[SOURCE MATERIAL]:
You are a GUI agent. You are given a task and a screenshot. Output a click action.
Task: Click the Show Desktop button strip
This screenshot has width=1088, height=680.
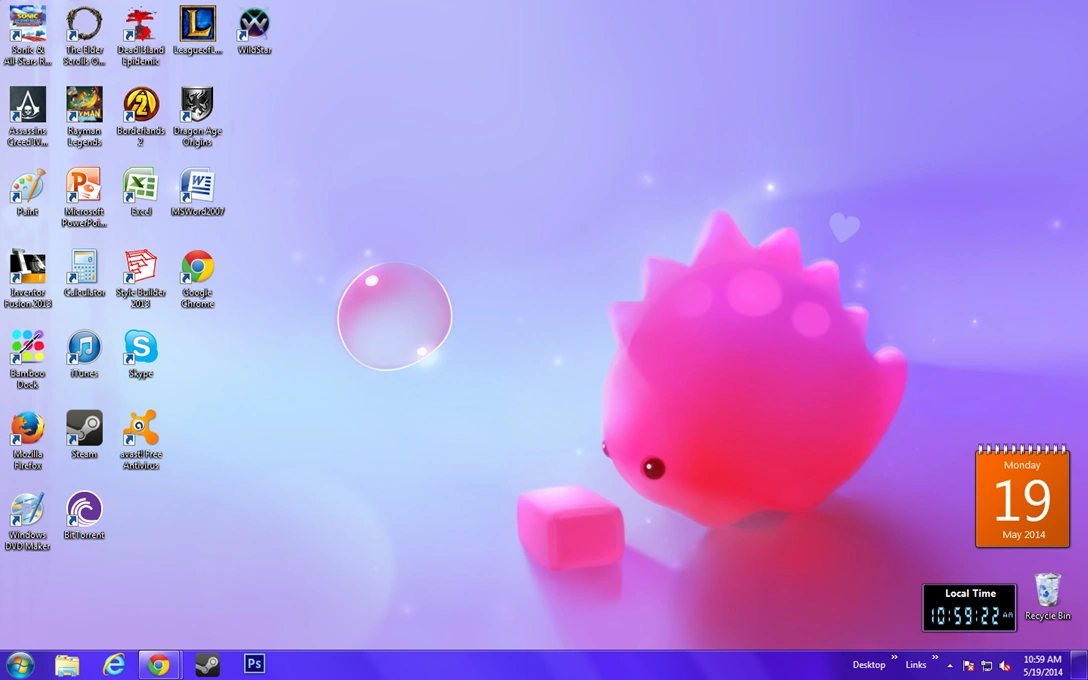(x=1082, y=665)
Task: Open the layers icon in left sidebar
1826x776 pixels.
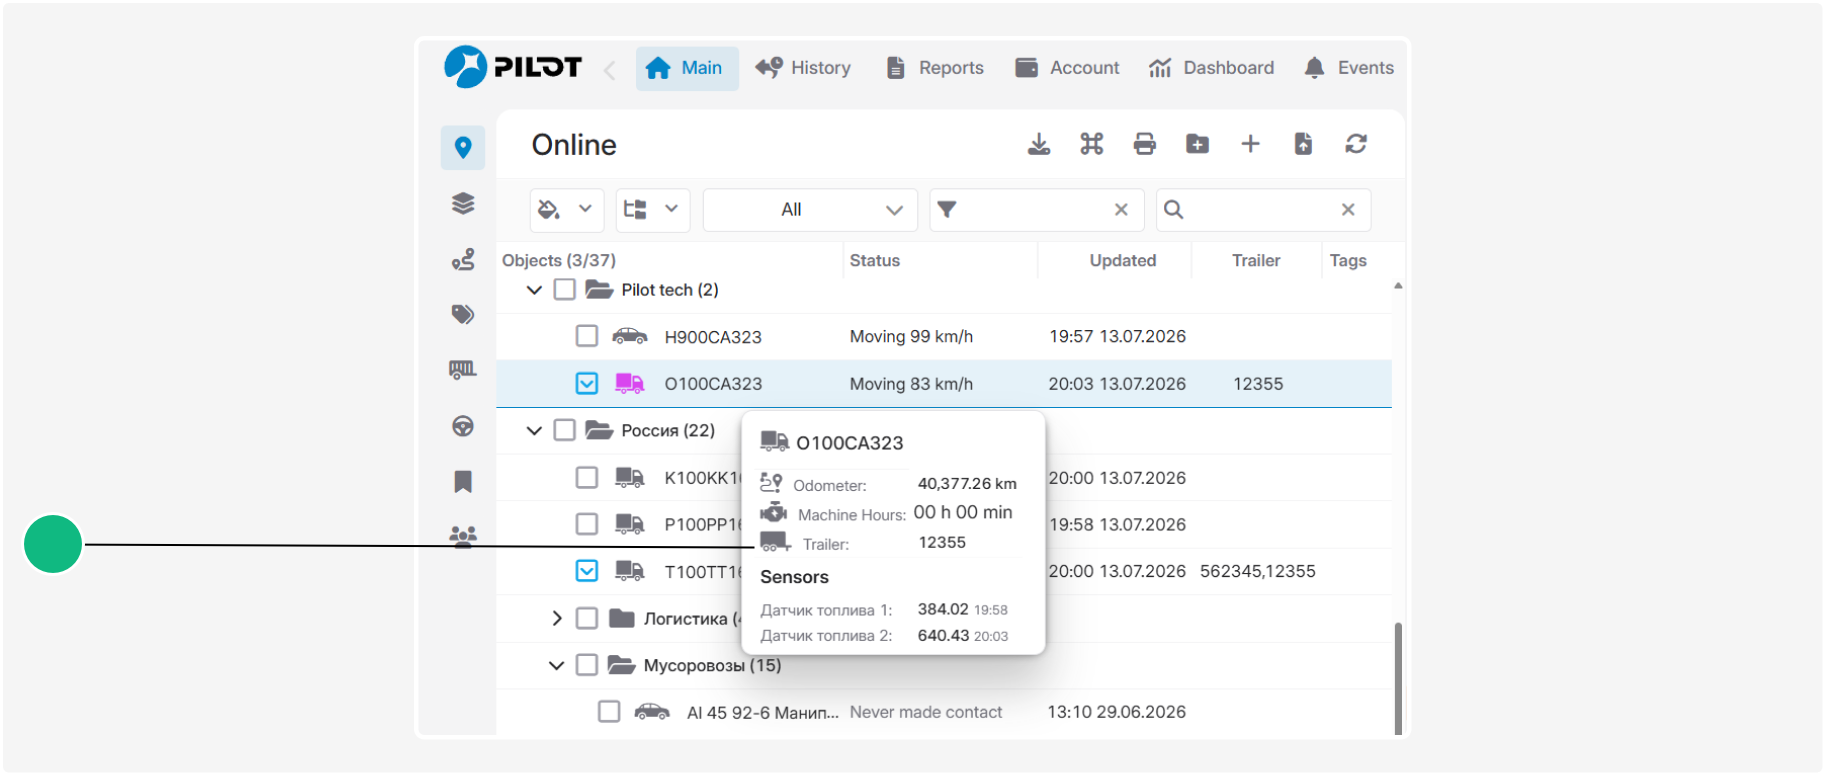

[REQUEST]:
Format the listing above as a JSON array of strings, one string per line, with blank lines and the pictures left out.

[ANSWER BELOW]:
[
  "You are a GUI agent. You are given a task and a screenshot. Output a click action.",
  "Task: Click the Show Desktop button strip",
  "This screenshot has width=1088, height=680.",
  "(x=1082, y=665)",
  "Task: Open the layers icon in left sidebar",
  "1826x776 pixels."
]